● **EXERCISE PROMPT**
Return the lines beginning at the one that contains "Select the bell icon for プッシュ通知管理" and running to the end of the records, exactly and with nothing else. Omit pictures.
>>>
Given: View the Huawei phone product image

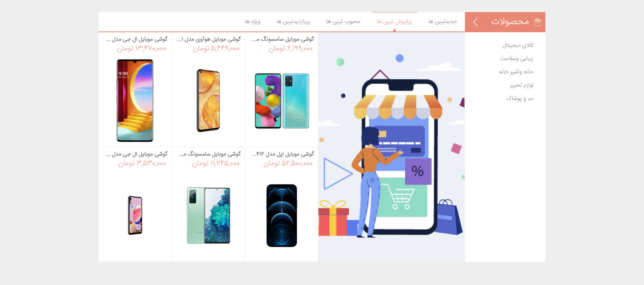Looking at the screenshot, I should (x=208, y=101).
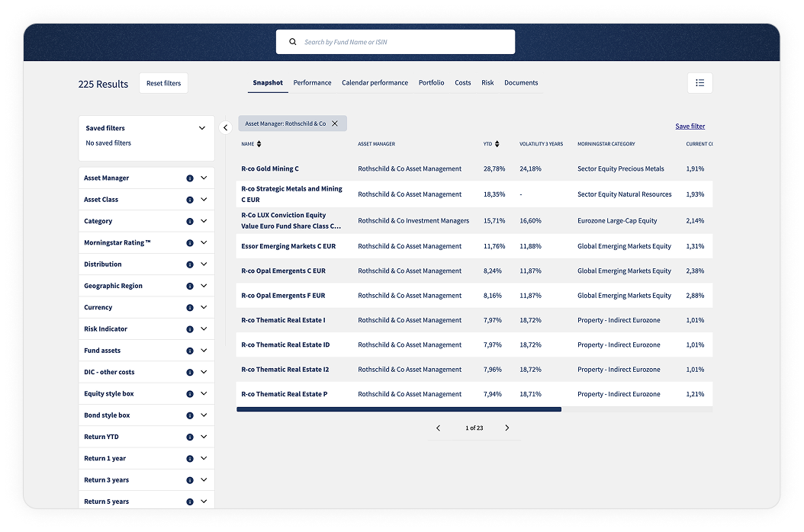This screenshot has width=804, height=532.
Task: Sort results by the Name column
Action: (259, 144)
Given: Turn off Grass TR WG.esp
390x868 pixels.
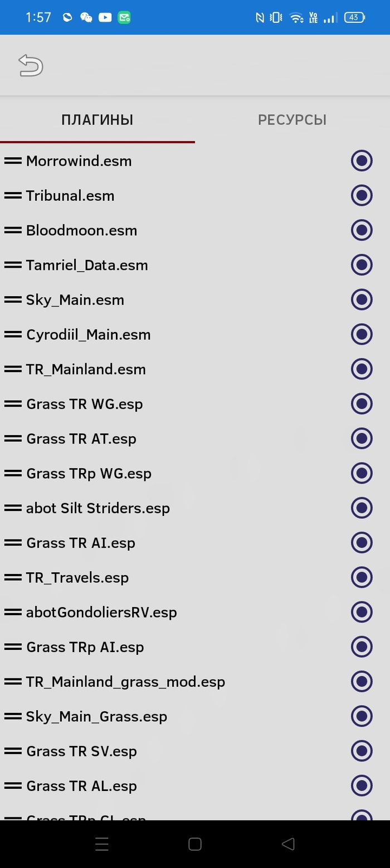Looking at the screenshot, I should [x=362, y=404].

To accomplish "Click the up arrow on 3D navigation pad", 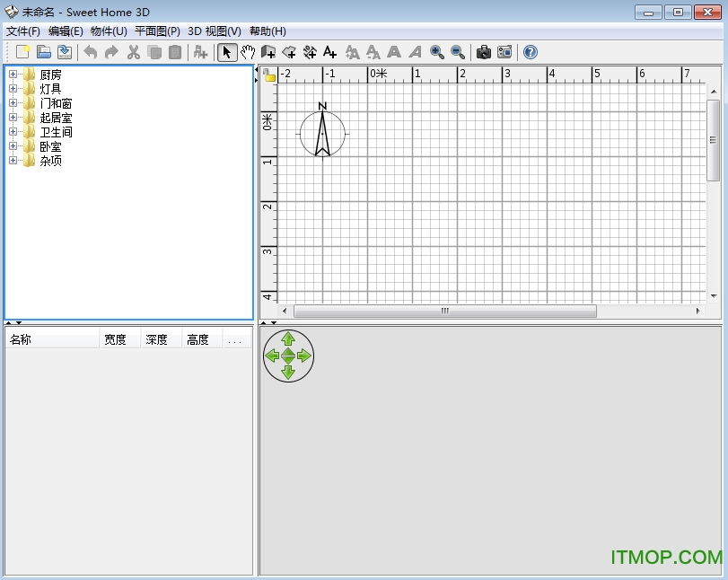I will point(288,338).
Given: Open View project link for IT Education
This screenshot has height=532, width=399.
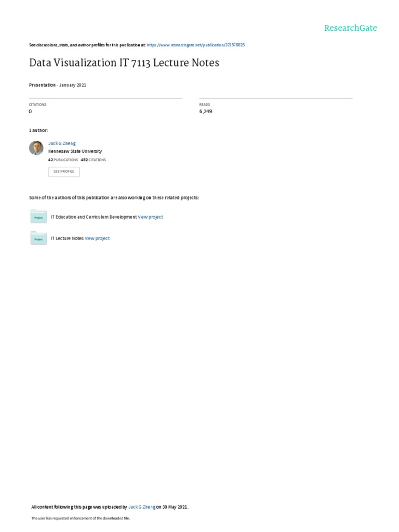Looking at the screenshot, I should 150,217.
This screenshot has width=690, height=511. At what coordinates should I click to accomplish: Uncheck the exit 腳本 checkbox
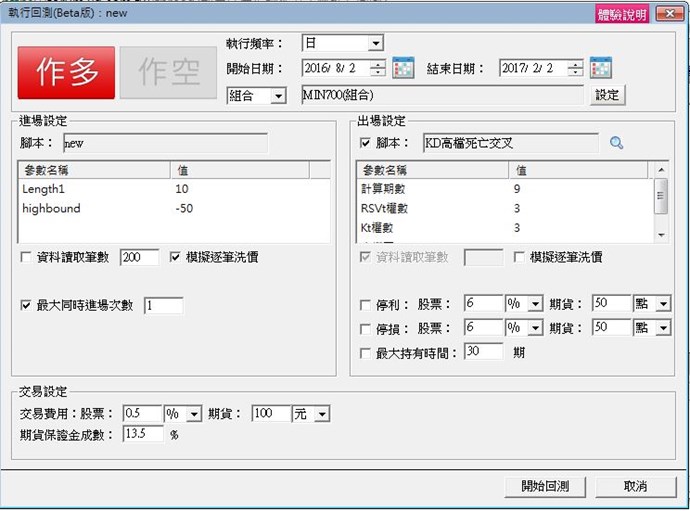[365, 143]
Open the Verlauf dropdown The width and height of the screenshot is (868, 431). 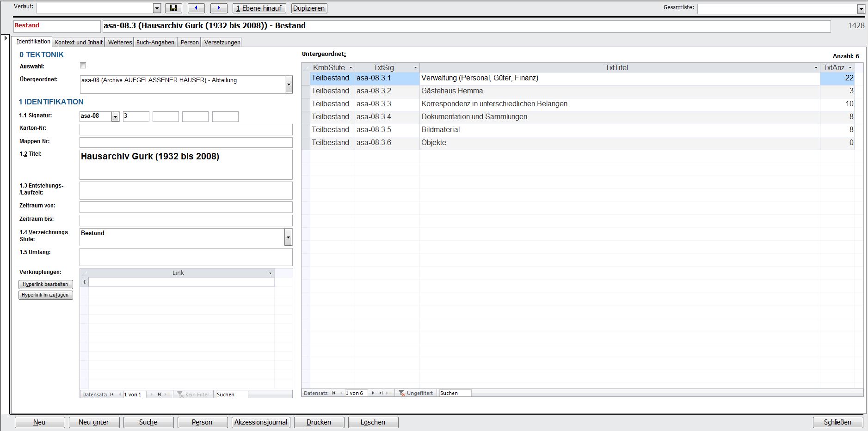(157, 8)
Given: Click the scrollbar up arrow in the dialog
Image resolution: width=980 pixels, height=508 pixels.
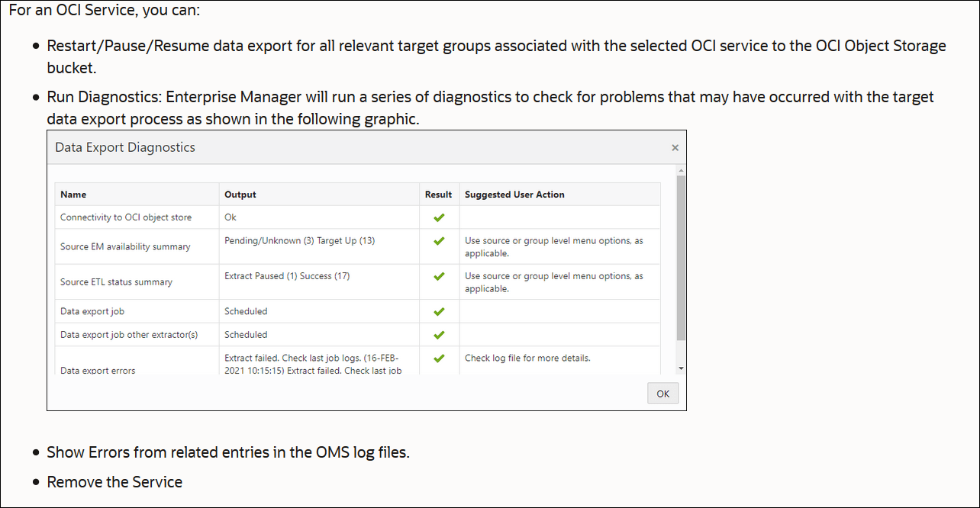Looking at the screenshot, I should coord(681,169).
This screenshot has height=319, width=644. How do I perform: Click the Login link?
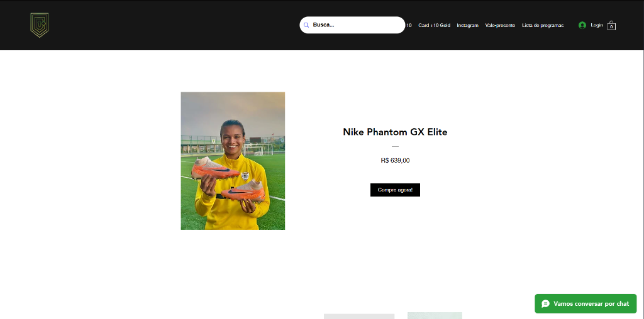(597, 25)
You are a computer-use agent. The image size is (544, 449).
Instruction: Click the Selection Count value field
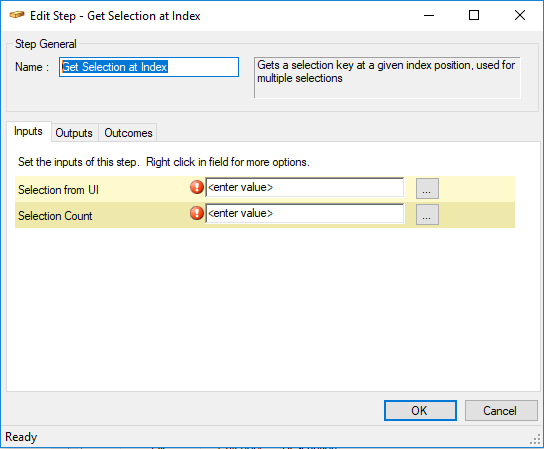pos(304,213)
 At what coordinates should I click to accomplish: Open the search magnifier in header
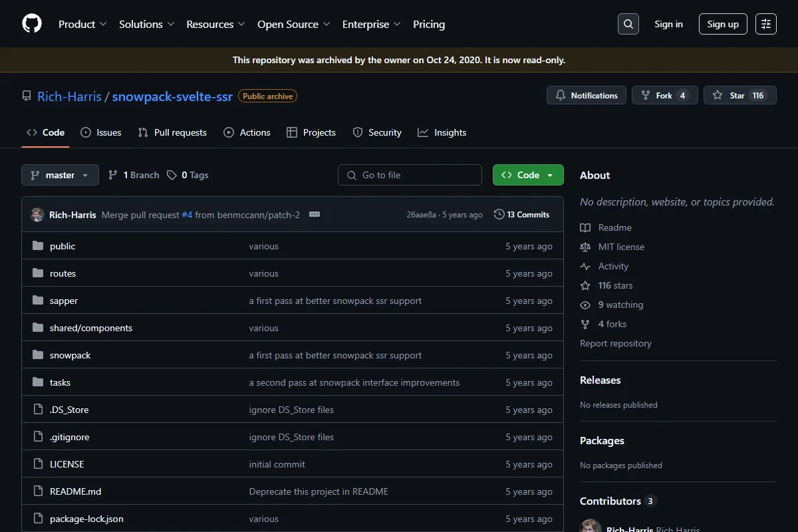[628, 24]
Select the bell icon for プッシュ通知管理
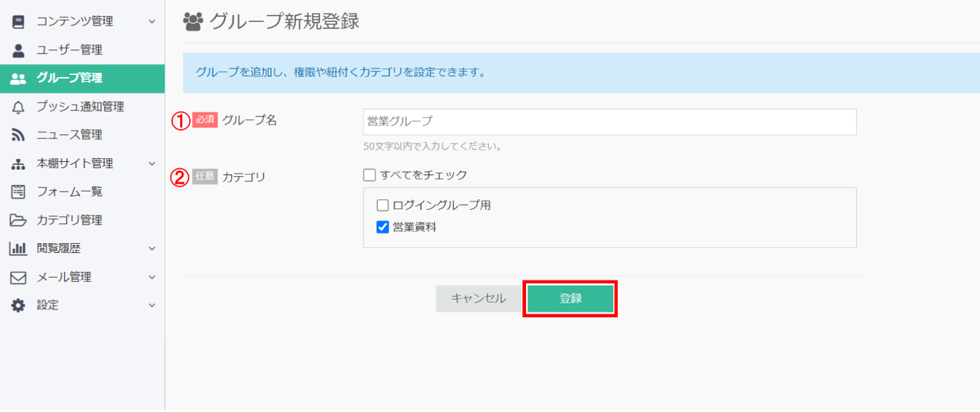980x412 pixels. (18, 107)
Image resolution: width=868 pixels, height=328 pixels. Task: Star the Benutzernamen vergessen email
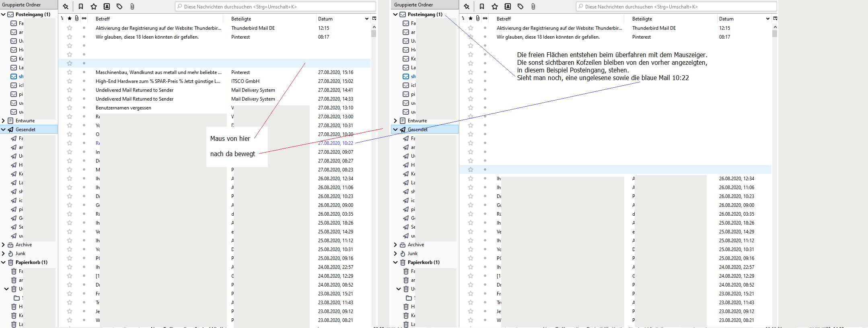(x=70, y=108)
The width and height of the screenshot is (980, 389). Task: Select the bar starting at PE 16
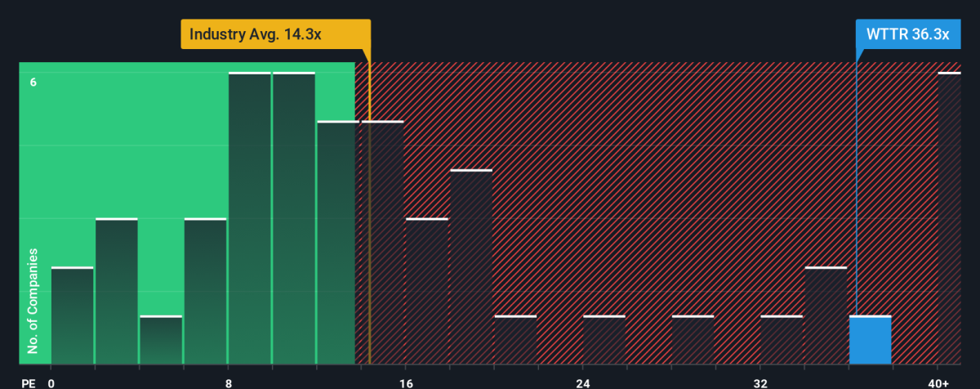(x=426, y=291)
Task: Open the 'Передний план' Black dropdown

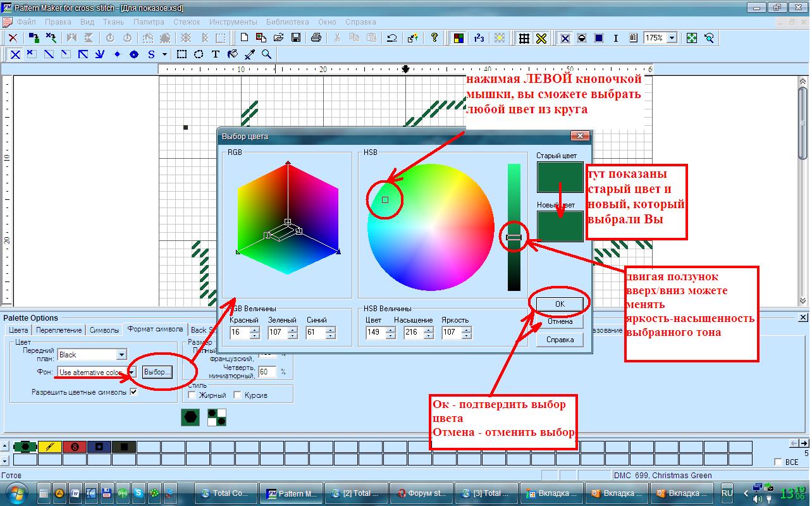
<<<
● **WRITTEN REPLY**
Select the bell icon for プッシュ通知管理
980x412 pixels. (18, 107)
Image resolution: width=868 pixels, height=328 pixels. Task: Star the Benutzernamen vergessen email
(x=70, y=108)
The width and height of the screenshot is (980, 389). Task: Select the bar starting at PE 16
(x=426, y=291)
Task: Open the 'Передний план' Black dropdown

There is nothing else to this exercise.